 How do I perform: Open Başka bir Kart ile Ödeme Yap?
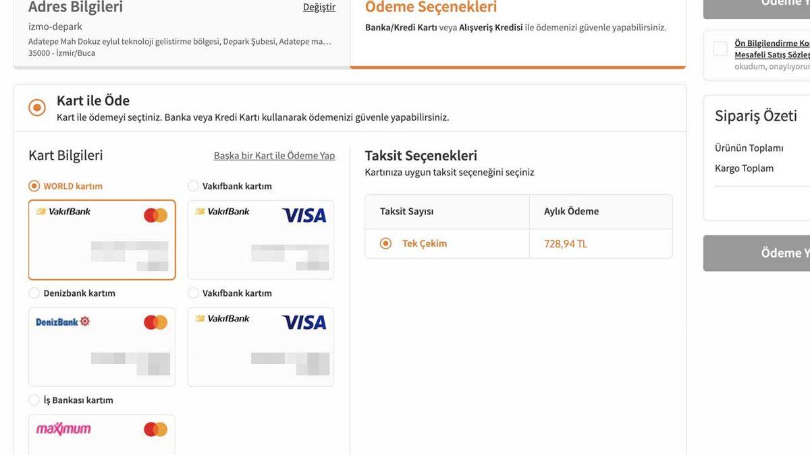tap(274, 155)
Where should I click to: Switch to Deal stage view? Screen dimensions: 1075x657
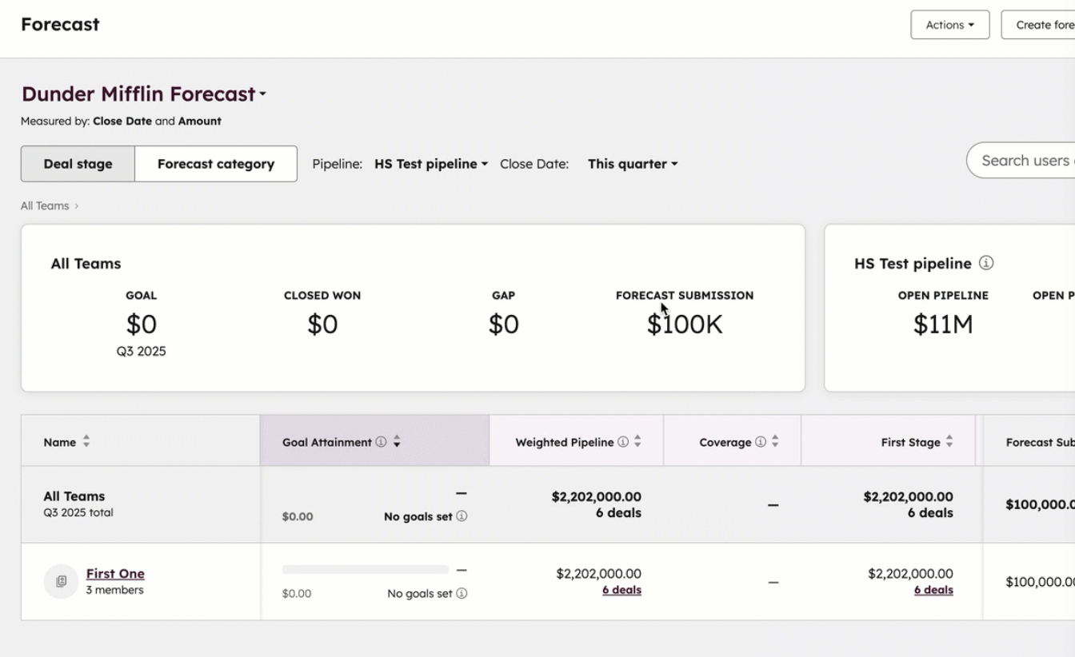click(78, 164)
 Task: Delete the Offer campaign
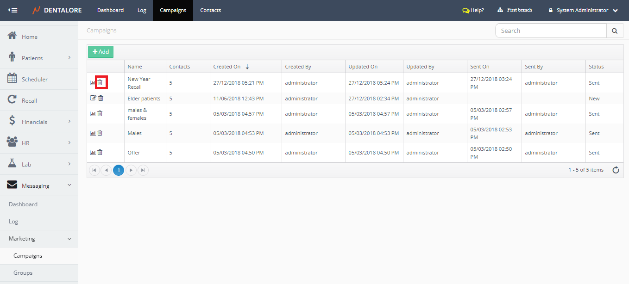click(x=100, y=153)
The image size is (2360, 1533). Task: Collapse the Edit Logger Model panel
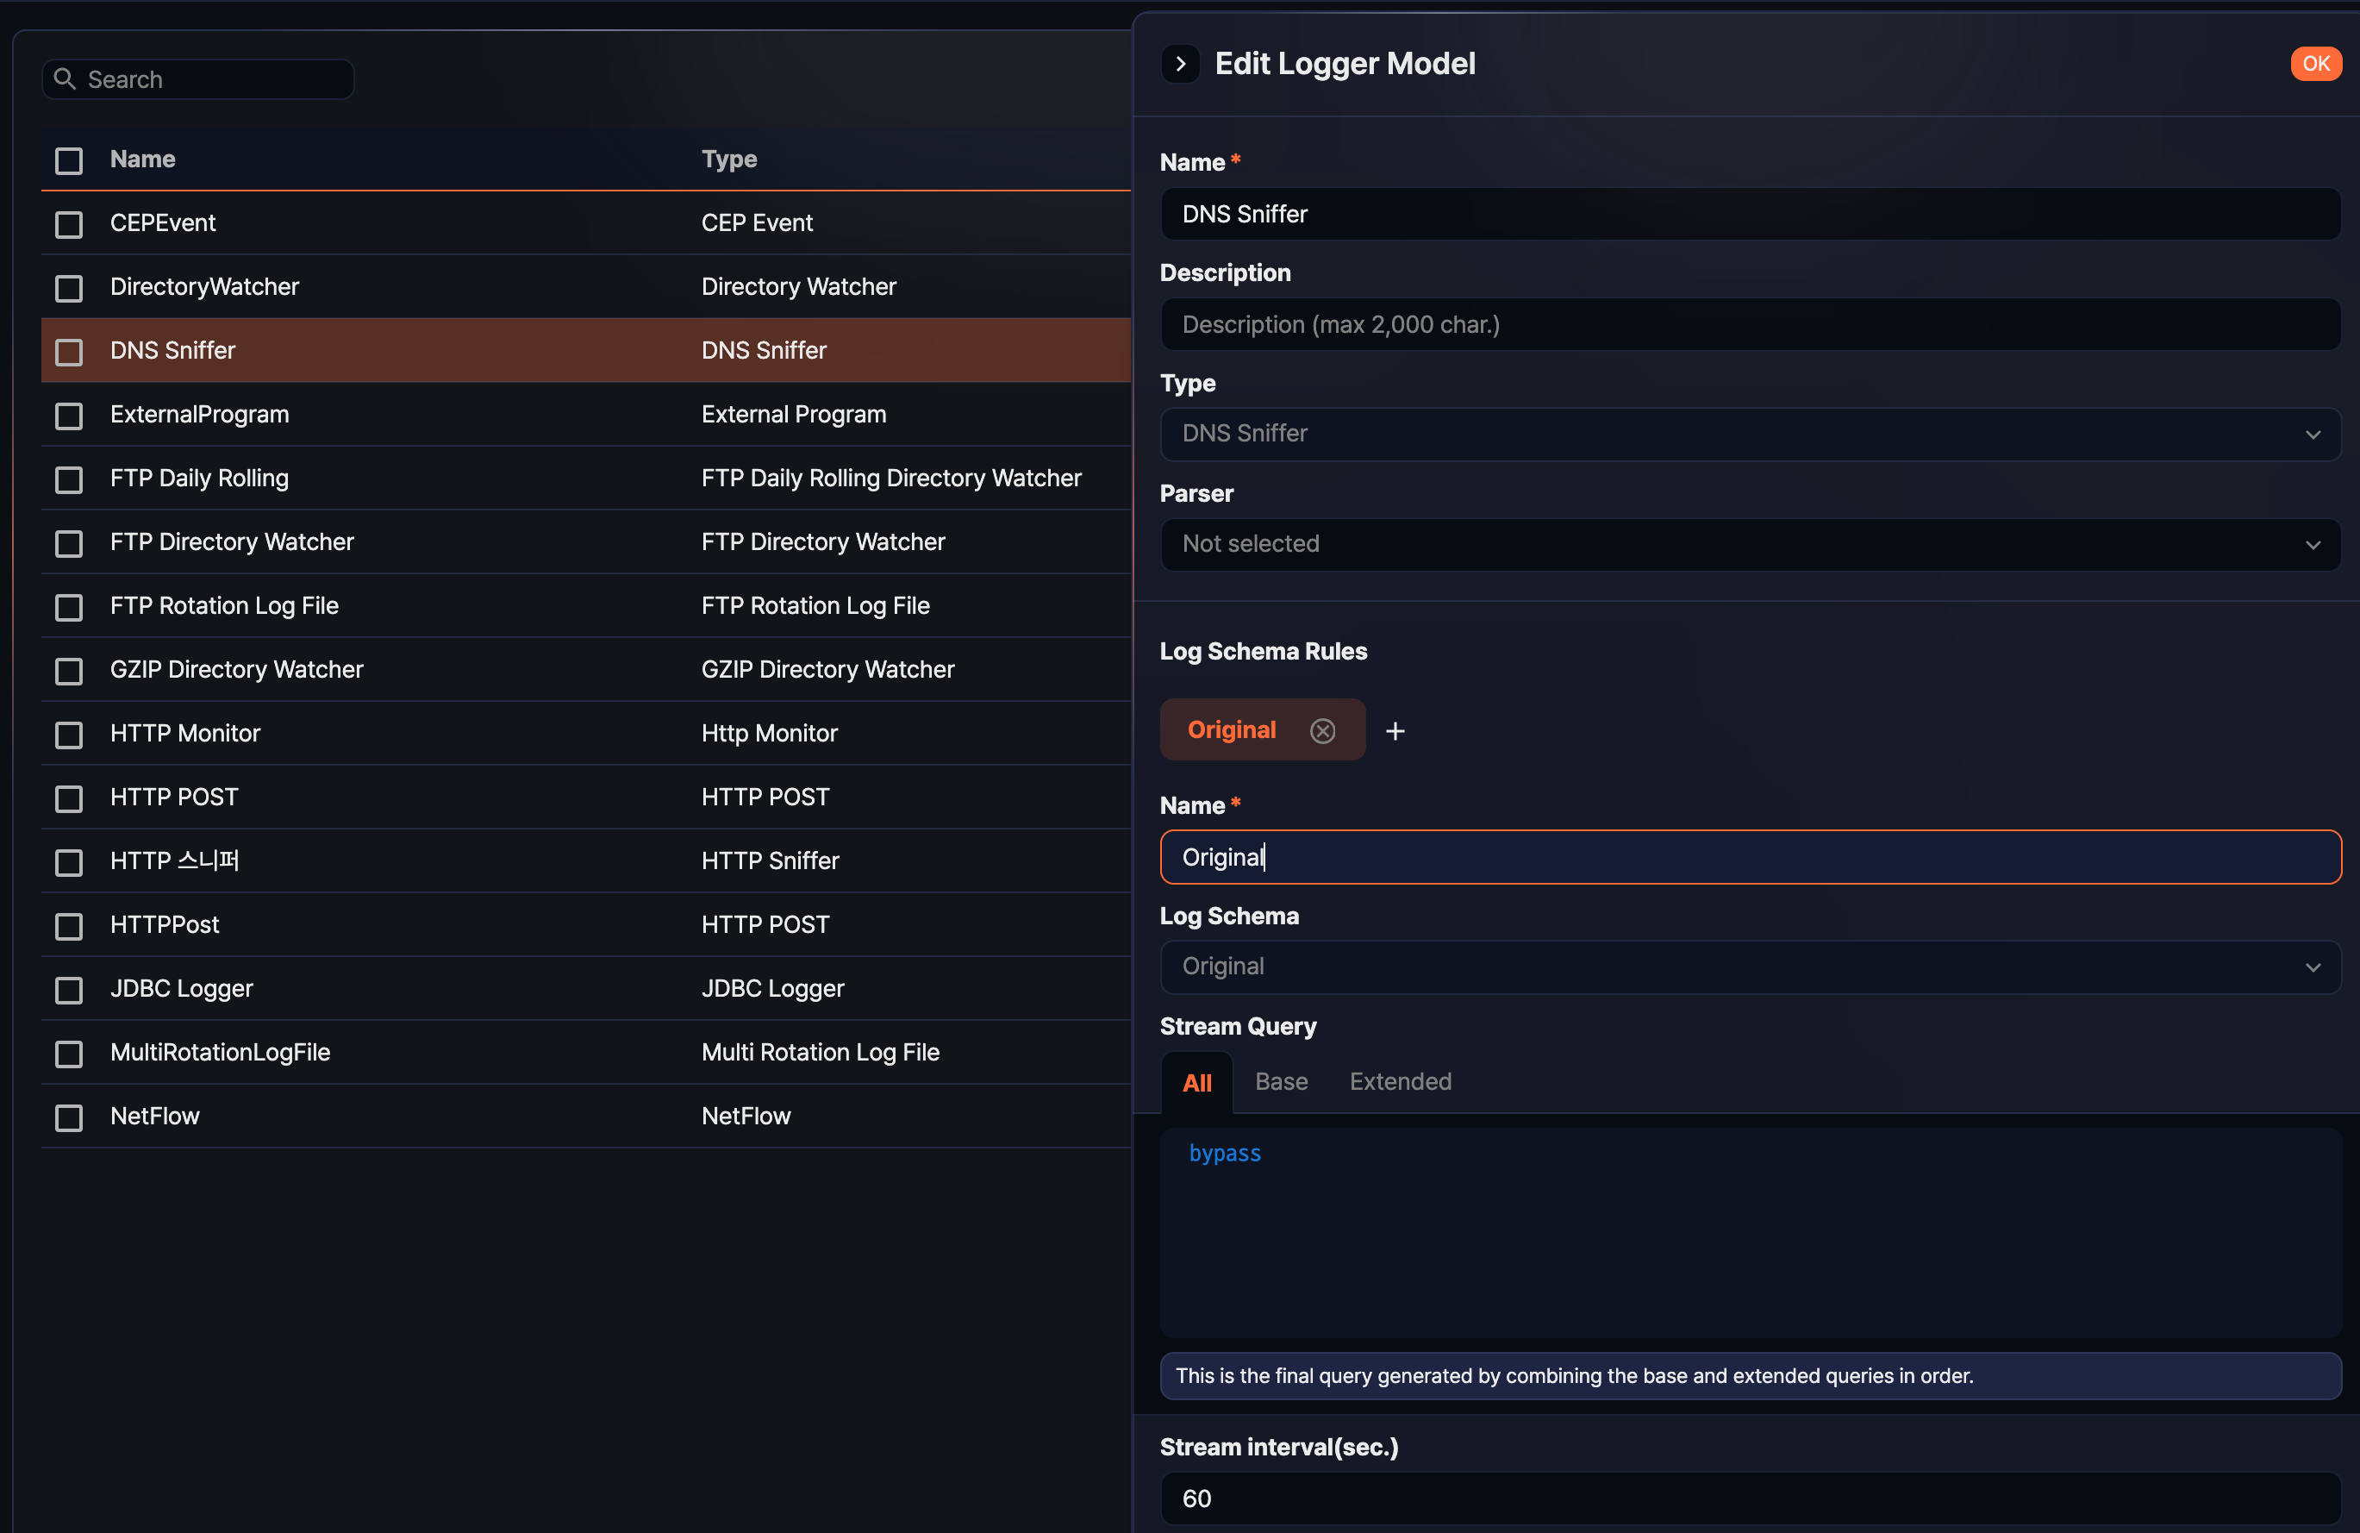[x=1180, y=63]

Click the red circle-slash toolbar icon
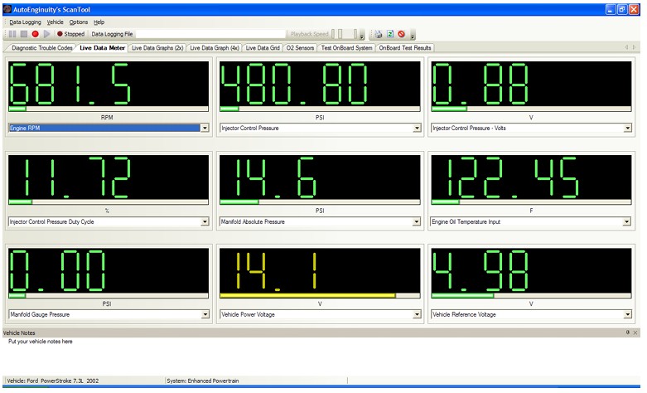click(x=401, y=34)
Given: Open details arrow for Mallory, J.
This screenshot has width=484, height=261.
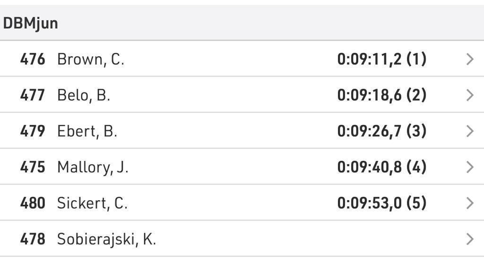Looking at the screenshot, I should [469, 167].
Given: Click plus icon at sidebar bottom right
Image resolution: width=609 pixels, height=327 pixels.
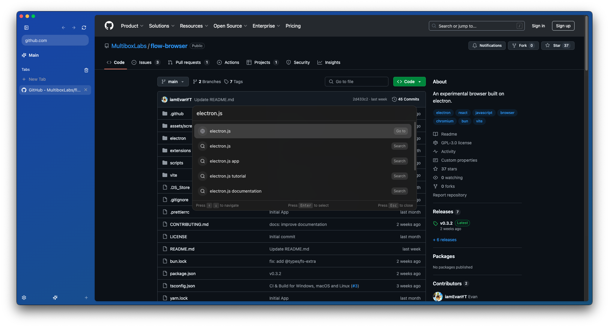Looking at the screenshot, I should click(x=86, y=298).
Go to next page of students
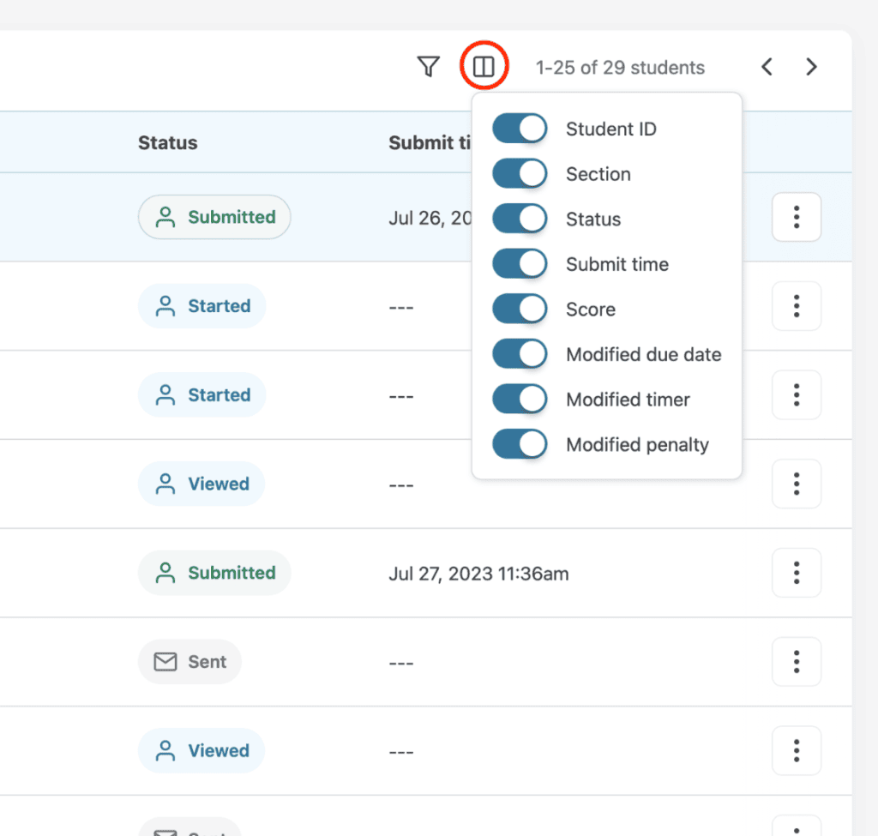 click(x=810, y=66)
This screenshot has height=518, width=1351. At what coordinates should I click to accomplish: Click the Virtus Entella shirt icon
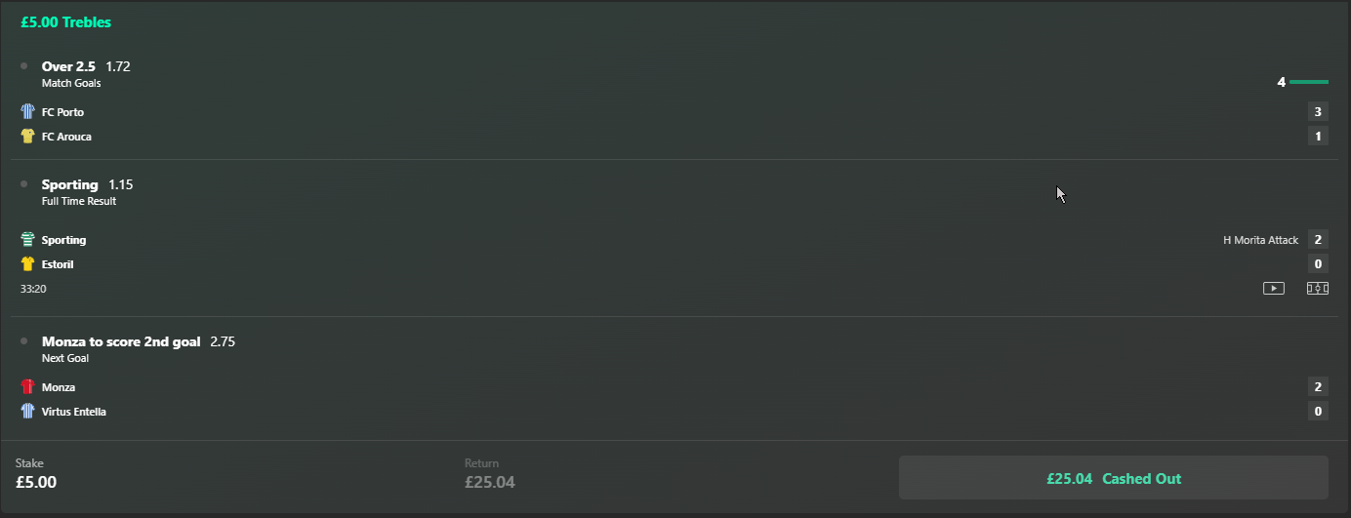(x=27, y=412)
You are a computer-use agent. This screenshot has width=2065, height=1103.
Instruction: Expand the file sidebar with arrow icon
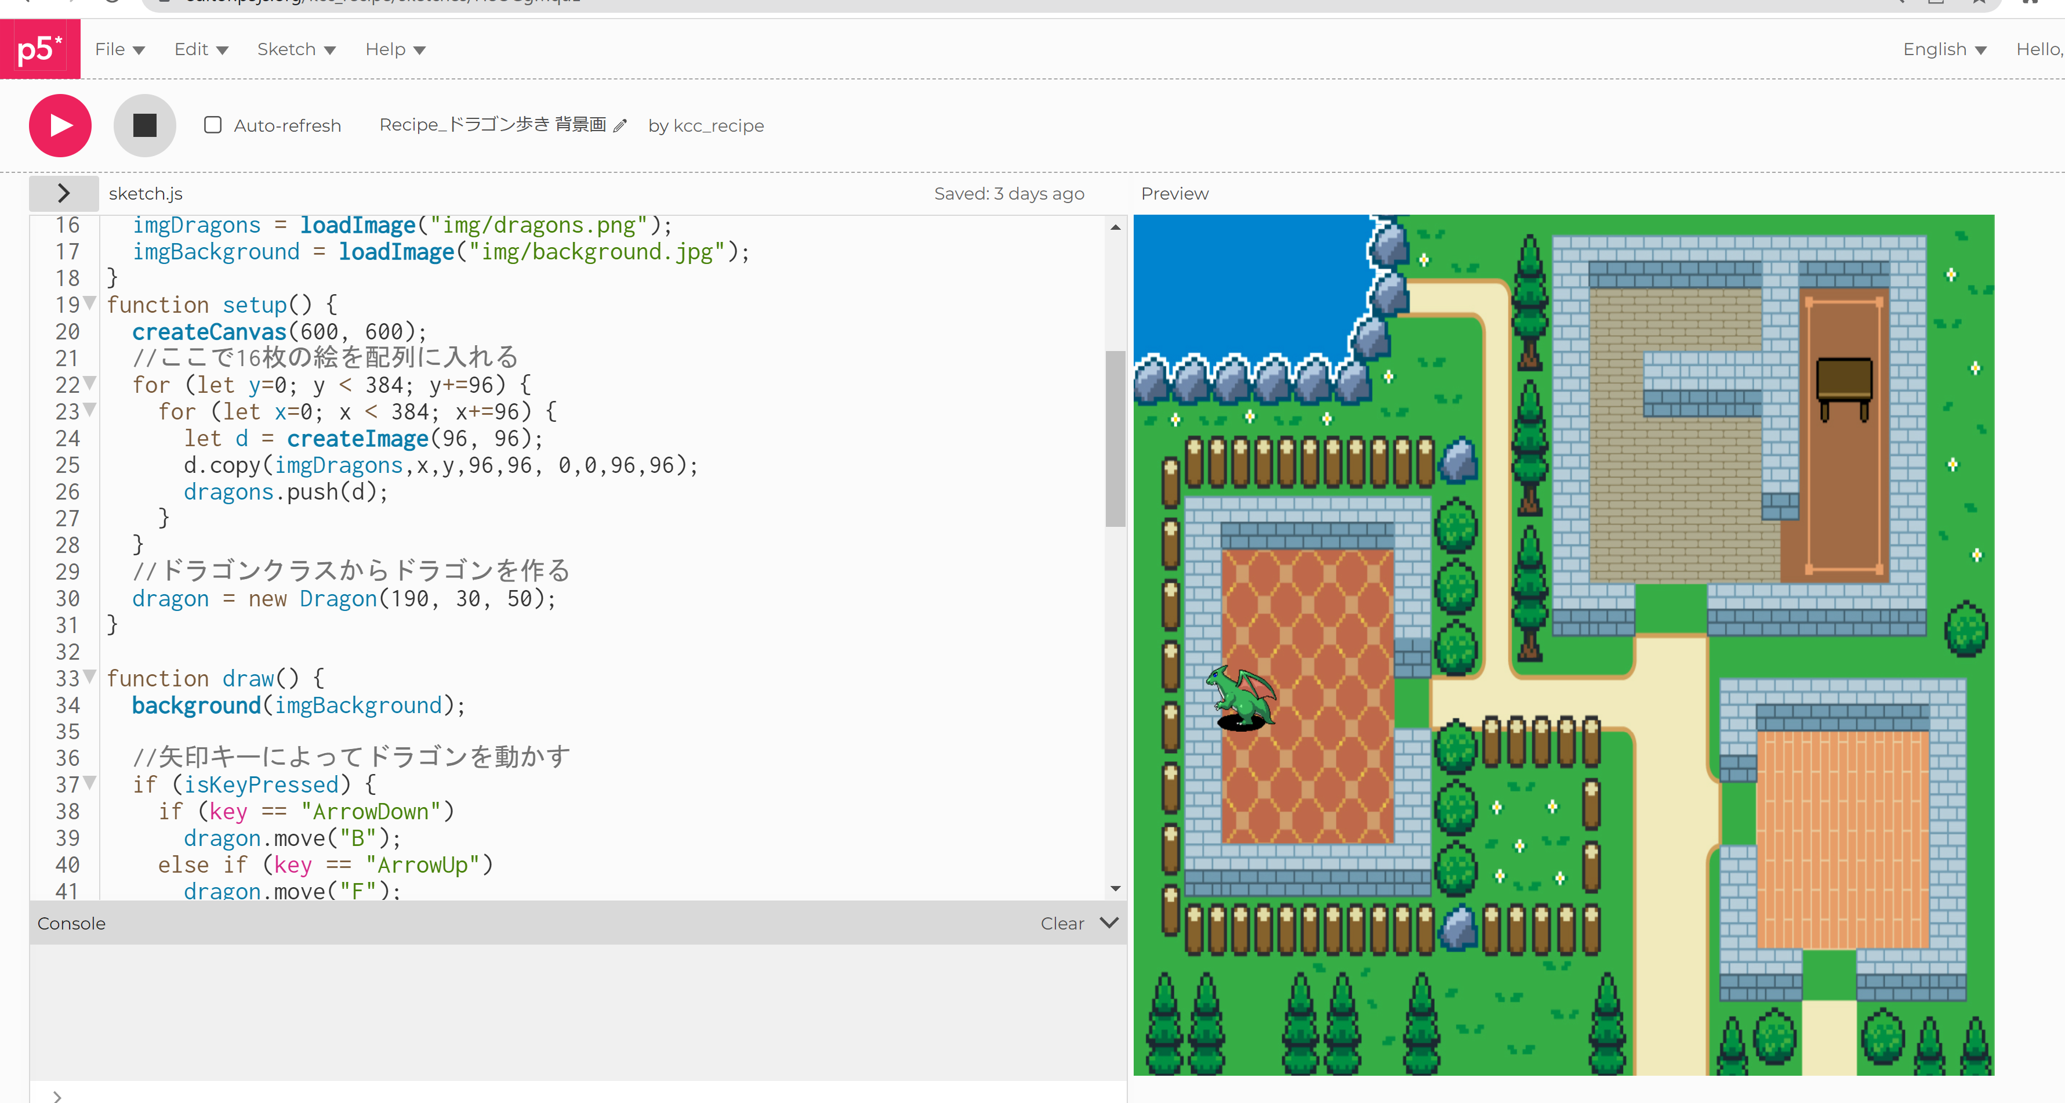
==============================
_Given instruction_. Reproduce every line of the records above word for word, leaving out the pictures.

_Exercise output_.
 How do I perform: Open Başka bir Kart ile Ödeme Yap?
tap(274, 155)
Where should I click to: Switch to Deal stage view? Screen dimensions: 1075x657
click(78, 164)
 Task: Delete the Offer campaign
click(x=100, y=153)
The image size is (2360, 1533). Task: Collapse the Edit Logger Model panel
[x=1180, y=63]

Click the red circle-slash toolbar icon
click(x=401, y=34)
Given: Open details arrow for Mallory, J.
This screenshot has width=484, height=261.
Looking at the screenshot, I should [469, 167].
Given: Click plus icon at sidebar bottom right
Image resolution: width=609 pixels, height=327 pixels.
Looking at the screenshot, I should click(x=86, y=298).
Go to next page of students
 click(x=810, y=66)
This screenshot has height=518, width=1351. At what coordinates should I click to accomplish: Click the Virtus Entella shirt icon
(x=27, y=412)
You are a computer-use agent. This screenshot has width=2065, height=1103.
Instruction: Expand the file sidebar with arrow icon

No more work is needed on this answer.